Start of DATA TO EXAMINE
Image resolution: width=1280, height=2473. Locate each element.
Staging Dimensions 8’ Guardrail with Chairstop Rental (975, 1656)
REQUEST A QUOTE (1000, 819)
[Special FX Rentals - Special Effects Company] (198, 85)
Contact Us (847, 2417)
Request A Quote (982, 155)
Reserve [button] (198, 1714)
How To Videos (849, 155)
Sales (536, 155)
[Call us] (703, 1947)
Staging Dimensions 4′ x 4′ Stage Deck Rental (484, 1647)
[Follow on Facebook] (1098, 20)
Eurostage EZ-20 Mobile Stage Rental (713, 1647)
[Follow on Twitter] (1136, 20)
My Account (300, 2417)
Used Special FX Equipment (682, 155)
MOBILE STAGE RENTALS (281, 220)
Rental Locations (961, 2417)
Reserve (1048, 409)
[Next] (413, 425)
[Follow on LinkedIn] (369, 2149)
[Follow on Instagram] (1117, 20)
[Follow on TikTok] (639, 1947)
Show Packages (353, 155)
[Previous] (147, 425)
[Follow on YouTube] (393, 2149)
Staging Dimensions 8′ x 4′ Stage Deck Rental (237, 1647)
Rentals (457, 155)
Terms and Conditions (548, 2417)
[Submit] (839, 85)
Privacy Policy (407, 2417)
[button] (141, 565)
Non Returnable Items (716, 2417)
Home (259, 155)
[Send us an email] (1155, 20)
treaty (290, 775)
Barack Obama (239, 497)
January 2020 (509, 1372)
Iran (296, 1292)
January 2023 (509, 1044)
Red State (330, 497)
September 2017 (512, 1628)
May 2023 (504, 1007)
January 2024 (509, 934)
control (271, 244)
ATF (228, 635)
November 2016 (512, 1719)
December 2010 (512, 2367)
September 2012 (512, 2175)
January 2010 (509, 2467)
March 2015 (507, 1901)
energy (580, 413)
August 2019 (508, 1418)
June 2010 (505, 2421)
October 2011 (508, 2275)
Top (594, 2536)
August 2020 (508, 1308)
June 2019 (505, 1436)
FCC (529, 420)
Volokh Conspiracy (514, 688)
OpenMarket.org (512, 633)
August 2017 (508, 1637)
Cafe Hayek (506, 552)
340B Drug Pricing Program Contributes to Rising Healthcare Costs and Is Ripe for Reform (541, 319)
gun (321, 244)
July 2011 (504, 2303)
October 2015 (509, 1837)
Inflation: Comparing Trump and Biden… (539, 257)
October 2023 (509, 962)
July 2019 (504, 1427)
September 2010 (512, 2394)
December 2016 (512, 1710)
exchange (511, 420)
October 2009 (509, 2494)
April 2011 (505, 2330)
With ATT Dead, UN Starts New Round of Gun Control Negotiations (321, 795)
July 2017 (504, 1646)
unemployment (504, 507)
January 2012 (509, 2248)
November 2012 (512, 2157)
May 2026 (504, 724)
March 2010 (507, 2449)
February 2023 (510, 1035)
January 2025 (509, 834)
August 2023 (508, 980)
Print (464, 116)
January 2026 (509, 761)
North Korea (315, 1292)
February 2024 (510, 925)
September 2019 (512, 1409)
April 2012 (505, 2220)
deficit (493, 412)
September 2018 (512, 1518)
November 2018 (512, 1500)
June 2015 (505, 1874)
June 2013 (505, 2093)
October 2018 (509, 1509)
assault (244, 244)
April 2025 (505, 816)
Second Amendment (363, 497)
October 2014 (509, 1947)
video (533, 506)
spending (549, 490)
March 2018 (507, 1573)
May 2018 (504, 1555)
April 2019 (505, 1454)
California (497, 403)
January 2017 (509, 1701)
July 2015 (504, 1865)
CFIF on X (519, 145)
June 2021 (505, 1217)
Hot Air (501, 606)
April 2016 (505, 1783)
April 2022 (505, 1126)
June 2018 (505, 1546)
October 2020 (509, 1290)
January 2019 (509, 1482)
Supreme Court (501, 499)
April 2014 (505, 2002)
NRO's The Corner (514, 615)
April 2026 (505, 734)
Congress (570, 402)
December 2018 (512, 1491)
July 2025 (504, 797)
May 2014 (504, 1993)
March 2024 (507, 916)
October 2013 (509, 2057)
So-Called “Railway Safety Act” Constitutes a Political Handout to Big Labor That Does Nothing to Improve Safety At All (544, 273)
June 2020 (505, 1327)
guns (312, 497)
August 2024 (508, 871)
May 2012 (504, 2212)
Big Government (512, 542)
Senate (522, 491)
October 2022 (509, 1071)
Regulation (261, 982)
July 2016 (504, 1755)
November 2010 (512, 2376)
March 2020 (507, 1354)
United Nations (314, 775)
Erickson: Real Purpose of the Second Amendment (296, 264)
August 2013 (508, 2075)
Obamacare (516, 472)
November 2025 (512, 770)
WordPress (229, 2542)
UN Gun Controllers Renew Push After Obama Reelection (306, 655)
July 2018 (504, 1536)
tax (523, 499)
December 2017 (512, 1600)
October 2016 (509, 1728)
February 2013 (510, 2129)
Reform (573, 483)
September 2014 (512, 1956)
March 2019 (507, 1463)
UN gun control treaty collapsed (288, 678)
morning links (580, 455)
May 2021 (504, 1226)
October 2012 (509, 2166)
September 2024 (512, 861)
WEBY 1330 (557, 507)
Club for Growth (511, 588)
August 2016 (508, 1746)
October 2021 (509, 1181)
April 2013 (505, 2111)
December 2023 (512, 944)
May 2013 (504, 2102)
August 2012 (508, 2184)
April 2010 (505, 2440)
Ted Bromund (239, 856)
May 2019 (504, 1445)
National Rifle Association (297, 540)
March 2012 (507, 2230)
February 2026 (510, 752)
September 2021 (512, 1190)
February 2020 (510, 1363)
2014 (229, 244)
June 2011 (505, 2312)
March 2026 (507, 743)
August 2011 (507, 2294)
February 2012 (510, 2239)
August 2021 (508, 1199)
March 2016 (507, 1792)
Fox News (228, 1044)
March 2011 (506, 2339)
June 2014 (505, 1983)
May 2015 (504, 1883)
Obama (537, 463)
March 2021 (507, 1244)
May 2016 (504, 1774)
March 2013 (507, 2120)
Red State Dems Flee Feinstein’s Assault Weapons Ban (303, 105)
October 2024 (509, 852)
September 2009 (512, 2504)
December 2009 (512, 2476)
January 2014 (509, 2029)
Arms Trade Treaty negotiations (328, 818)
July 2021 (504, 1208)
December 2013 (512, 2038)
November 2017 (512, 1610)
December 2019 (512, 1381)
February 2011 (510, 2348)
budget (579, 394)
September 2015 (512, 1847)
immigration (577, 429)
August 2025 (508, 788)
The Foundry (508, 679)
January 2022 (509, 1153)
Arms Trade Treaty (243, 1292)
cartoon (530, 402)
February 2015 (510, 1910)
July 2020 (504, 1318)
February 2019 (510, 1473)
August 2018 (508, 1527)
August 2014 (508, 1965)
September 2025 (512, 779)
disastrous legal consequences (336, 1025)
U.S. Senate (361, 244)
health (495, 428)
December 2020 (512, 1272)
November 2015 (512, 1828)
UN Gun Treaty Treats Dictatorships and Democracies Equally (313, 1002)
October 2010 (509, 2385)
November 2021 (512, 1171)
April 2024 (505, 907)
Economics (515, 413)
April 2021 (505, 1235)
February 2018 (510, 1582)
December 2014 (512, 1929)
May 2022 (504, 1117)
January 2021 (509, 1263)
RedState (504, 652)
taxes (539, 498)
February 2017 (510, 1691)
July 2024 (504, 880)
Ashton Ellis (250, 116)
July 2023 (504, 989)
End of DATA TO EXAMINE
• [REQUIREMENT] Could you restate every record above word for word?

• [ANSWER SECTION]
Image resolution: width=1280, height=2473. Locate each element.
Staging Dimensions 8’ Guardrail with Chairstop Rental (975, 1656)
REQUEST A QUOTE (1000, 819)
[Special FX Rentals - Special Effects Company] (198, 85)
Contact Us (847, 2417)
Request A Quote (982, 155)
Reserve [button] (198, 1714)
How To Videos (849, 155)
Sales (536, 155)
[Call us] (703, 1947)
Staging Dimensions 4′ x 4′ Stage Deck Rental (484, 1647)
[Follow on Facebook] (1098, 20)
Eurostage EZ-20 Mobile Stage Rental (713, 1647)
[Follow on Twitter] (1136, 20)
My Account (300, 2417)
Used Special FX Equipment (682, 155)
MOBILE STAGE RENTALS (281, 220)
Rental Locations (961, 2417)
Reserve (1048, 409)
[Next] (413, 425)
[Follow on LinkedIn] (369, 2149)
[Follow on Instagram] (1117, 20)
[Follow on TikTok] (639, 1947)
Show Packages (353, 155)
[Previous] (147, 425)
[Follow on YouTube] (393, 2149)
Staging Dimensions 8′ x 4′ Stage Deck Rental (237, 1647)
Rentals (457, 155)
Terms and Conditions (548, 2417)
[Submit] (839, 85)
Privacy Policy (407, 2417)
[button] (141, 565)
Non Returnable Items (716, 2417)
Home (259, 155)
[Send us an email] (1155, 20)
treaty (290, 775)
Barack Obama (239, 497)
January 2020 (509, 1372)
Iran (296, 1292)
January 2023 (509, 1044)
Red State (330, 497)
September 2017 (512, 1628)
May 2023 (504, 1007)
January 2024 (509, 934)
control (271, 244)
ATF (228, 635)
November 2016 (512, 1719)
December 2010 (512, 2367)
September 2012 (512, 2175)
January 2010 (509, 2467)
March 2015 (507, 1901)
energy (580, 413)
August 2019 (508, 1418)
June 2010 (505, 2421)
October 2011 (508, 2275)
Top (594, 2536)
August 2020 (508, 1308)
June 2019 (505, 1436)
FCC (529, 420)
Volokh Conspiracy (514, 688)
OpenMarket.org (512, 633)
August 2017 (508, 1637)
Cafe Hayek (506, 552)
340B Drug Pricing Program Contributes to Rising Healthcare Costs and Is Ripe for Reform (541, 319)
gun (321, 244)
July 2011 (504, 2303)
October 2015 (509, 1837)
Inflation: Comparing Trump and Biden… (539, 257)
October 2023 (509, 962)
July 2019 (504, 1427)
September 2010 (512, 2394)
December 2016 (512, 1710)
exchange (511, 420)
October 2009 (509, 2494)
April 2011 (505, 2330)
With ATT Dead, UN Starts New Round of Gun Control Negotiations (321, 795)
July 2017 (504, 1646)
unemployment (504, 507)
January 2012 (509, 2248)
November 2012 (512, 2157)
May 2026 (504, 724)
March 2010 (507, 2449)
February 2023 (510, 1035)
January 2025 (509, 834)
August 2023 (508, 980)
Print (464, 116)
January 2026 (509, 761)
North Korea (315, 1292)
February 2024 (510, 925)
September 2019 (512, 1409)
April 2012 (505, 2220)
deficit (493, 412)
September 2018 (512, 1518)
November 2018 (512, 1500)
June 2015 (505, 1874)
June 2013 (505, 2093)
October 2018 (509, 1509)
assault (244, 244)
April 2025 (505, 816)
Second Amendment (363, 497)
October 2014 (509, 1947)
video (533, 506)
spending (549, 490)
March 2018 (507, 1573)
May 2018 (504, 1555)
April 2019 (505, 1454)
California (497, 403)
January 2017 (509, 1701)
July 2015 (504, 1865)
CFIF on X (519, 145)
June 2021 (505, 1217)
Hot Air (501, 606)
April 2016 (505, 1783)
April 2022 (505, 1126)
June 2018 (505, 1546)
October 2020 (509, 1290)
January 2019 (509, 1482)
Supreme Court (501, 499)
April 2014 (505, 2002)
NRO's The Corner (514, 615)
April 2026 (505, 734)
Congress (570, 402)
December 2018 (512, 1491)
July 2025 (504, 797)
May 2014 (504, 1993)
March 2024 (507, 916)
October 2013 (509, 2057)
So-Called “Railway Safety Act” Constitutes a Political Handout to Big Labor That Does Nothing to Improve Safety At All (544, 273)
June 2020 (505, 1327)
guns (312, 497)
August 2024 (508, 871)
May 2012 (504, 2212)
Big Government (512, 542)
Senate (522, 491)
October 2022 (509, 1071)
Regulation (261, 982)
July 2016 (504, 1755)
November 2010 (512, 2376)
March 2020 (507, 1354)
United Nations (314, 775)
Erickson: Real Purpose of the Second Amendment (296, 264)
August 2013 (508, 2075)
Obamacare (516, 472)
November 2025 (512, 770)
WordPress (229, 2542)
UN Gun Controllers Renew Push After Obama Reelection (306, 655)
July 2018 (504, 1536)
tax (523, 499)
December 2017 (512, 1600)
October 2016 (509, 1728)
February 2013 (510, 2129)
Reform (573, 483)
September 2014 (512, 1956)
March 2019 (507, 1463)
UN gun control treaty collapsed (288, 678)
morning links (580, 455)
May 2021 (504, 1226)
October 2012 (509, 2166)
September 2024 (512, 861)
WEBY 1330 (557, 507)
Club for Growth (511, 588)
August 2016 (508, 1746)
October 2021 (509, 1181)
April 2013 (505, 2111)
December 2023 (512, 944)
May 2013 (504, 2102)
August 2012 (508, 2184)
April 2010 (505, 2440)
Ted Bromund (239, 856)
May 2019 (504, 1445)
National Rifle Association (297, 540)
March 2012 (507, 2230)
February 2026 (510, 752)
September 2021 (512, 1190)
February 2020 (510, 1363)
2014 (229, 244)
June 2011 (505, 2312)
March 2026 (507, 743)
August 2011 (507, 2294)
February 2012 (510, 2239)
August 2021 (508, 1199)
March 2016 (507, 1792)
Fox News (228, 1044)
March 2011 (506, 2339)
June 2014 (505, 1983)
May 2015 (504, 1883)
Obama (537, 463)
March 2021 (507, 1244)
May 2016 (504, 1774)
March 2013 (507, 2120)
Red State Dems Flee Feinstein’s Assault Weapons Ban (303, 105)
October 2024 (509, 852)
September 2009 (512, 2504)
December 2009 (512, 2476)
January 2014 (509, 2029)
Arms Trade Treaty negotiations (328, 818)
July 2021 (504, 1208)
December 2013 (512, 2038)
November 2017 (512, 1610)
December 2019 (512, 1381)
February 2011 (510, 2348)
budget (579, 394)
September 2015 (512, 1847)
immigration (577, 429)
August 2025 (508, 788)
The Foundry (508, 679)
January 2022 (509, 1153)
Arms Trade Treaty (243, 1292)
cartoon (530, 402)
February 2015 (510, 1910)
July 2020 (504, 1318)
February 2019 (510, 1473)
August 2018 (508, 1527)
August 2014 (508, 1965)
September 2025 (512, 779)
disastrous legal consequences (336, 1025)
U.S. Senate (361, 244)
health (495, 428)
December 2020 (512, 1272)
November 2015 (512, 1828)
UN Gun Treaty Treats Dictatorships and Democracies Equally (313, 1002)
October 2010 (509, 2385)
November 2021 (512, 1171)
April 2024 (505, 907)
Economics (515, 413)
April 2021 (505, 1235)
February 2018 (510, 1582)
December 2014 (512, 1929)
May 2022 (504, 1117)
January 2021 (509, 1263)
RedState (504, 652)
taxes (539, 498)
February 2017 (510, 1691)
July 2024 (504, 880)
Ashton Ellis (250, 116)
July 2023 (504, 989)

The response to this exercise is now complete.